How do I get timestamp from e.g. 22-09-2008
?
<?php echo date('U') ?>
If you want, put it in a MySQL input type timestamp. The above works very well (only in PHP 5 or later):
<?php $timestamp_for_mysql = date('c') ?>
With DateTime API:
$dateTime = new DateTime('2008-09-22');
echo $dateTime->format('U');
// or
$date = new DateTime('2008-09-22');
echo $date->getTimestamp();
The same with the procedural API:
$date = date_create('2008-09-22');
echo date_format($date, 'U');
// or
$date = date_create('2008-09-22');
echo date_timestamp_get($date);
If the above fails because you are using a unsupported format, you can use
$date = DateTime::createFromFormat('!d-m-Y', '22-09-2008');
echo $dateTime->format('U');
// or
$date = date_parse_from_format('!d-m-Y', '22-09-2008');
echo date_format($date, 'U');
Note that if you do not set the !
, the time portion will be set to current time, which is different from the first four which will use midnight when you omit the time.
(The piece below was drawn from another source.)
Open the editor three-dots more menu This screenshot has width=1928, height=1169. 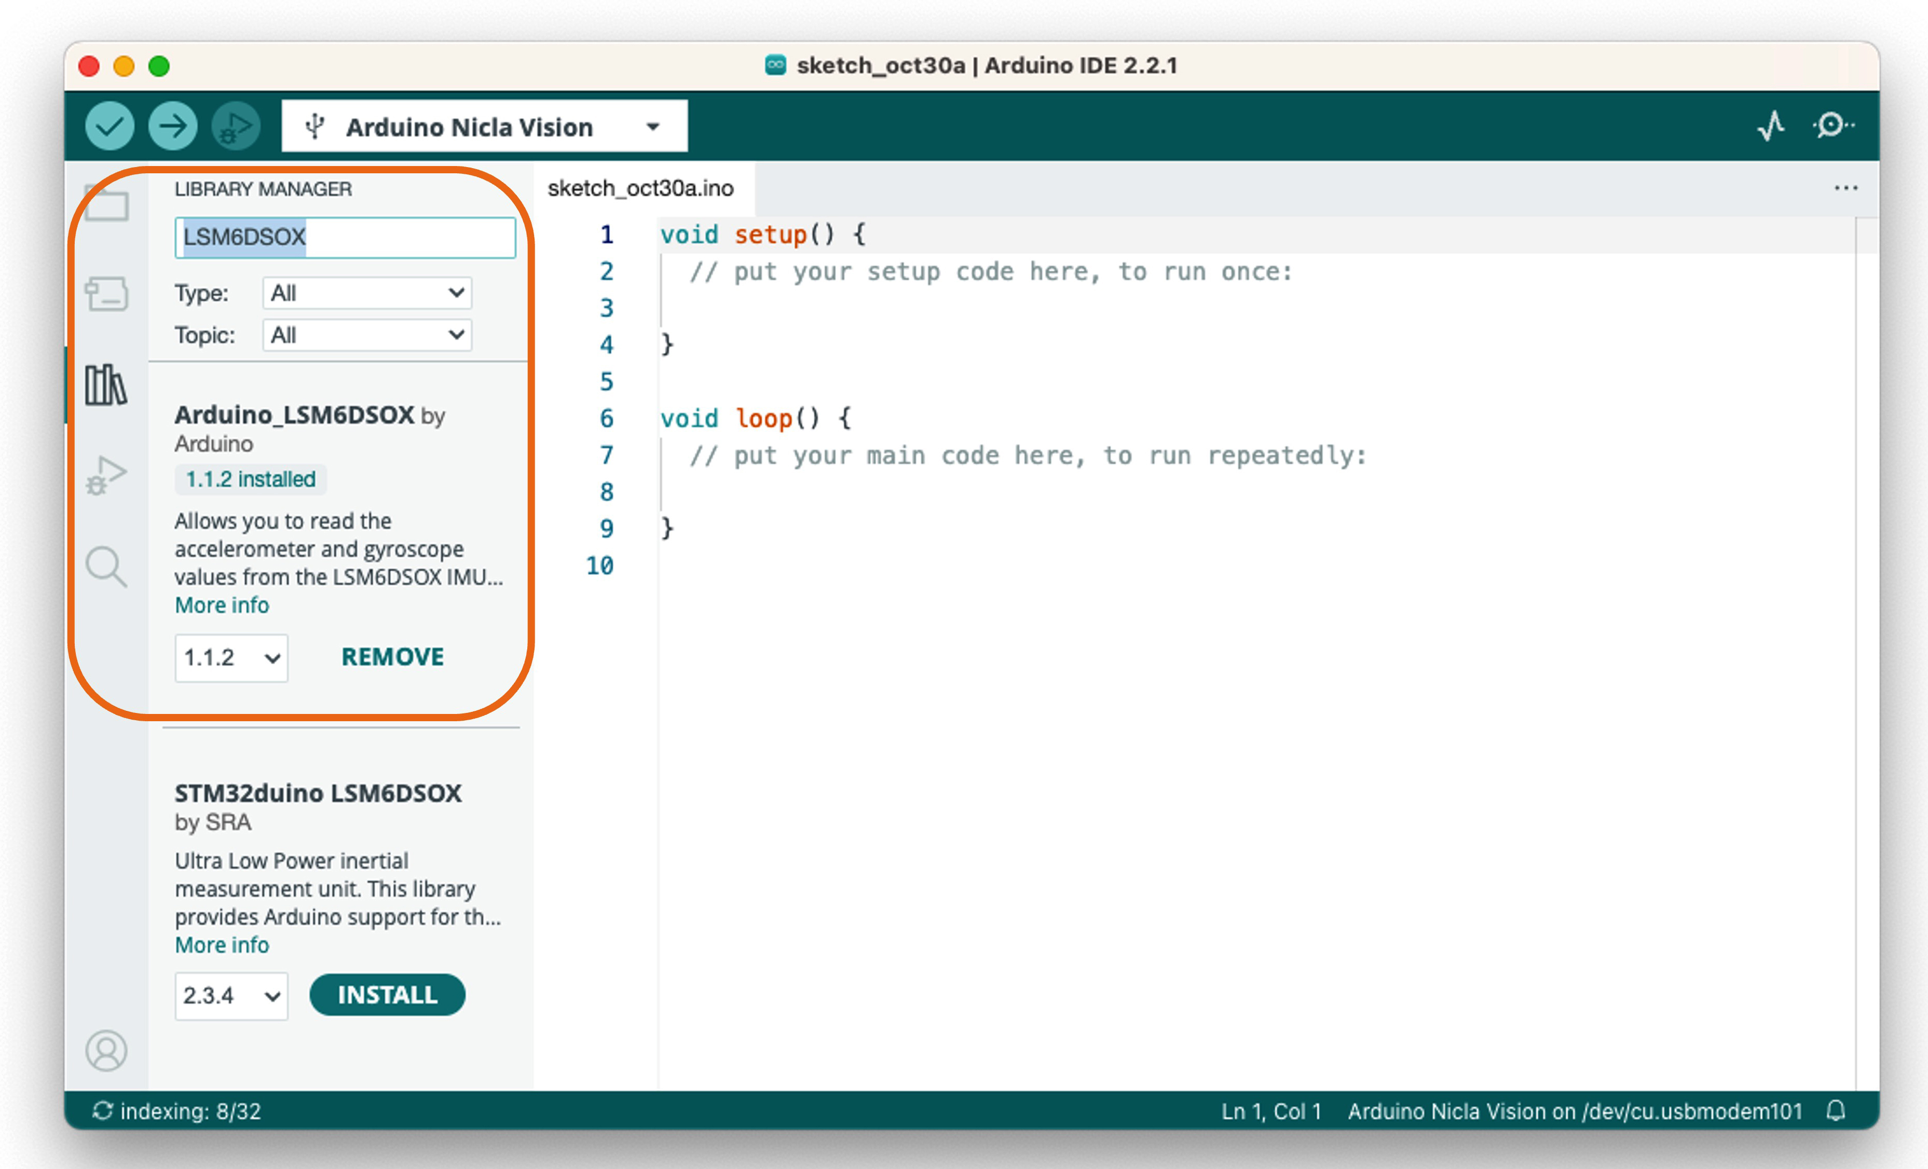click(x=1846, y=189)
Yet another alternative is to use the IntlDateFormatter API:
$formatter = new IntlDateFormatter(
'en_US',
IntlDateFormatter::FULL,
IntlDateFormatter::FULL,
'GMT',
IntlDateFormatter::GREGORIAN,
'dd-MM-yyyy'
);
echo $formatter->parse('22-09-2008');
Unless you are working with localized date strings, the easier choice is likely DateTime.
There is also strptime() which expects exactly one format:
$a = strptime('22-09-2008', '%d-%m-%Y');
$timestamp = mktime(0, 0, 0, $a['tm_mon']+1, $a['tm_mday'], $a['tm_year']+1900);
<?php echo date('M j Y g:i A', strtotime('2013-11-15 13:01:02')); ?>
http://php.net/manual/en/function.date.php
Given that the function strptime()
does not work for Windows and strtotime()
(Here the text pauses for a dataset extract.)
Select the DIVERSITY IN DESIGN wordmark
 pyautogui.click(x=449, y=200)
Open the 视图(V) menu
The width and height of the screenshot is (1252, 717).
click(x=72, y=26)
can return unexpected results, I recommend using date_parse_from_format()
:
$date = date_parse_from_format('d-m-Y', '22-09-2008');
$timestamp = mktime(0, 0, 0, $date['month'], $date['day'], $date['year']);
This method works on both Windows and Unix and is time-zone aware, which is probably what you want if you work with dates.
If you don't care about timezone, or want to use the time zone your server uses:
$d = DateTime::createFromFormat('d-m-Y H:i:s', '22-09-2008 00:00:00');
if ($d === false) {
die("Incorrect date string");
} else {
echo $d->getTimestamp();
}
1222093324 (This will differ depending on your server time zone...)
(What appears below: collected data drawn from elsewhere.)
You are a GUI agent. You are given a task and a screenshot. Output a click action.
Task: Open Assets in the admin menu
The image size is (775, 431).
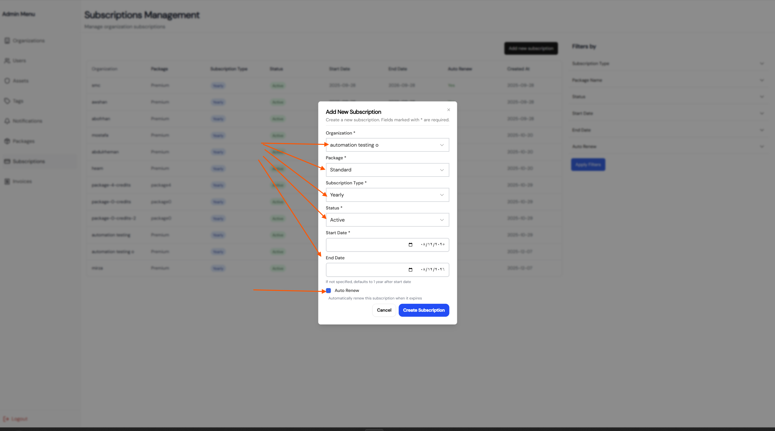[20, 81]
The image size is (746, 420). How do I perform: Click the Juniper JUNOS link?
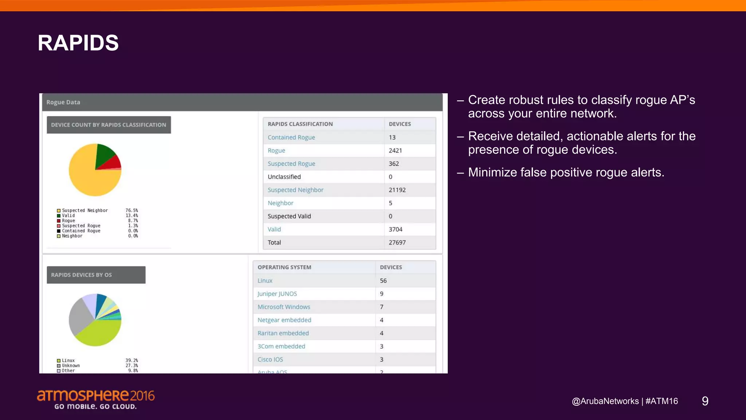tap(277, 294)
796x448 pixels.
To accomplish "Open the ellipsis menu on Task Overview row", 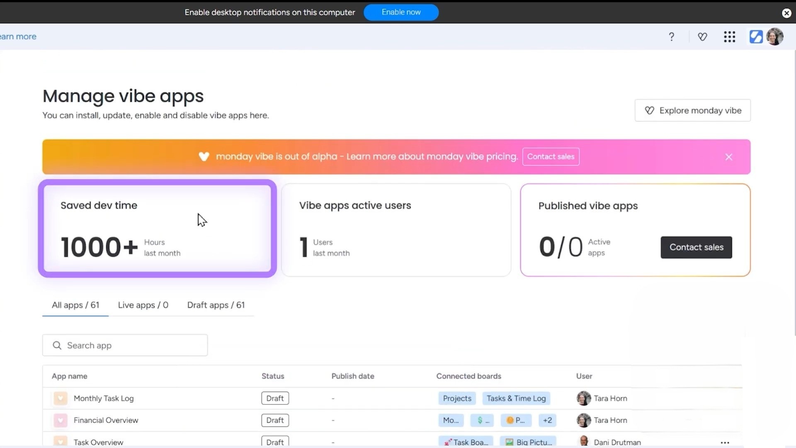I will point(724,442).
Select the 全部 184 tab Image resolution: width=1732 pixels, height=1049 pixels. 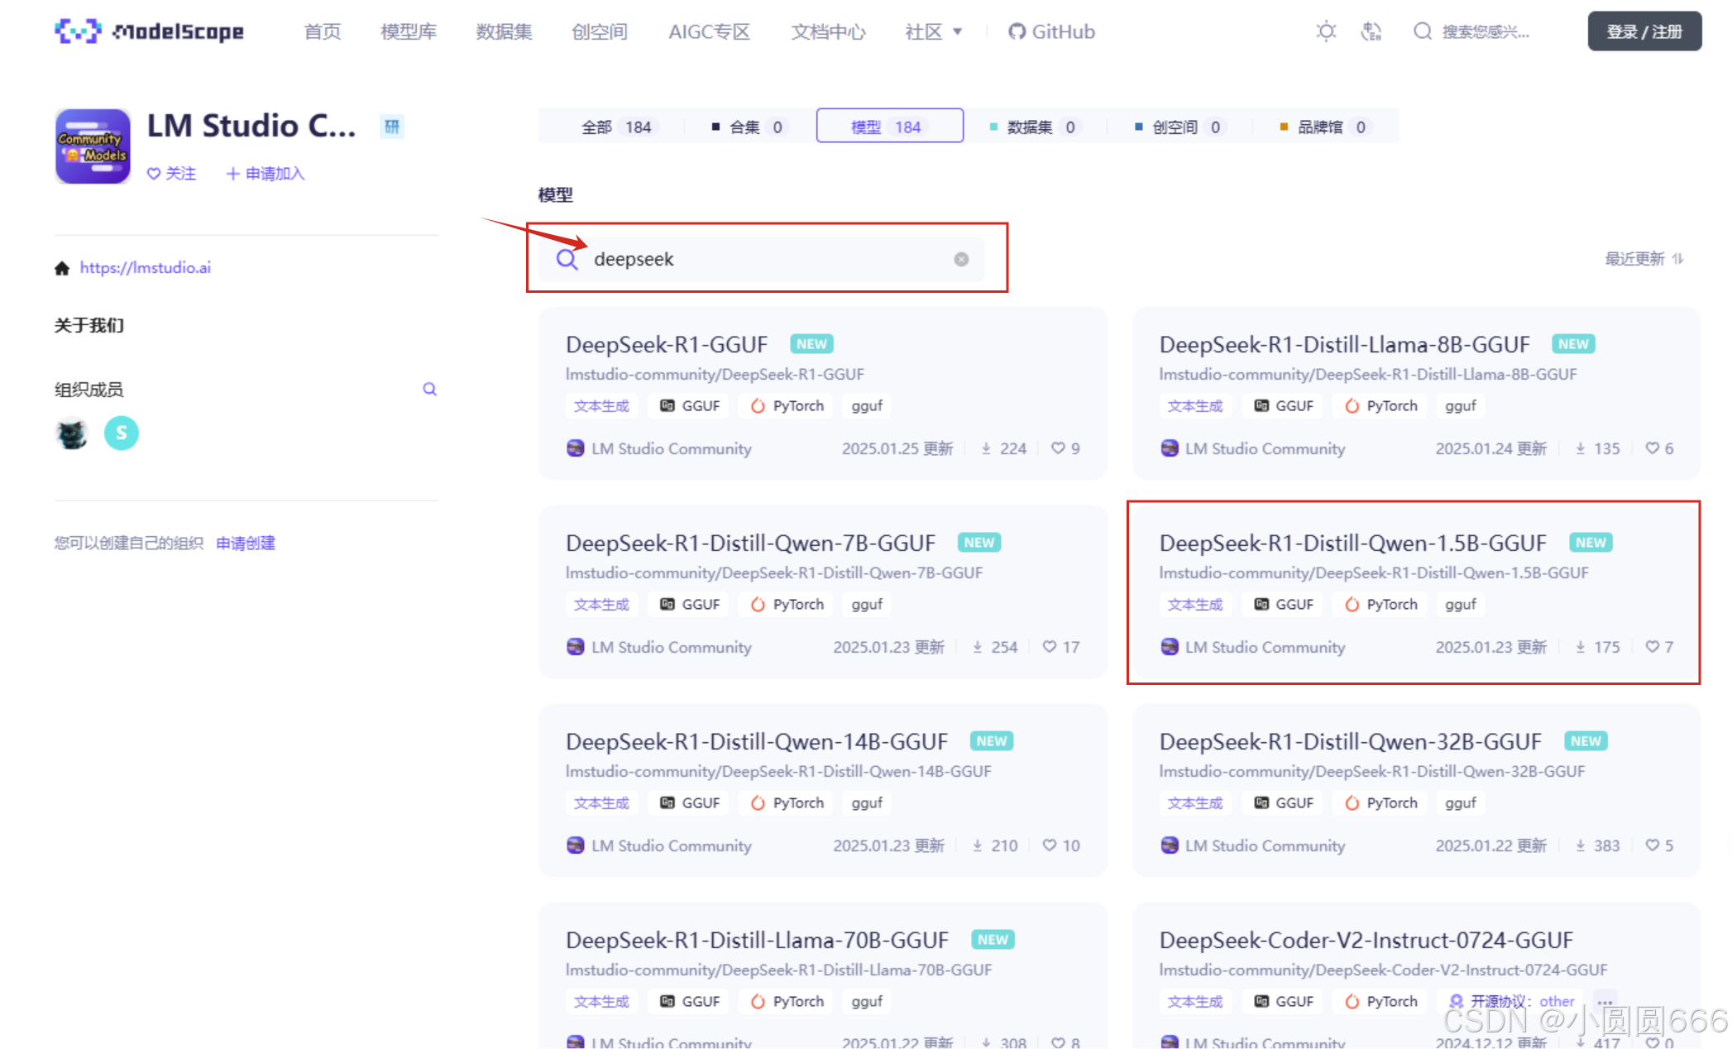[x=616, y=127]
If you want to specify in which time zone, here EST. (Same as New York.)
$d = DateTime::createFromFormat(
'd-m-Y H:i:s',
'22-09-2008 00:00:00',
new DateTimeZone('EST')
);
if ($d === false) {
die("Incorrect date string");
} else {
echo $d->getTimestamp();
}
1222093305
Or if you want to use UTC. (Same as "GMT".)
$d = DateTime::createFromFormat(
'd-m-Y H:i:s',
'22-09-2008 00:00:00',
new DateTimeZone('UTC')
);
if ($d === false) {
die("Incorrect date string");
} else {
echo $d->getTimestamp();
}
1222093289
Regardless, it's always a good starting point to be strict when parsing strings into structured data. It can save awkward debugging in the future. Therefore I recommend to always specify date format.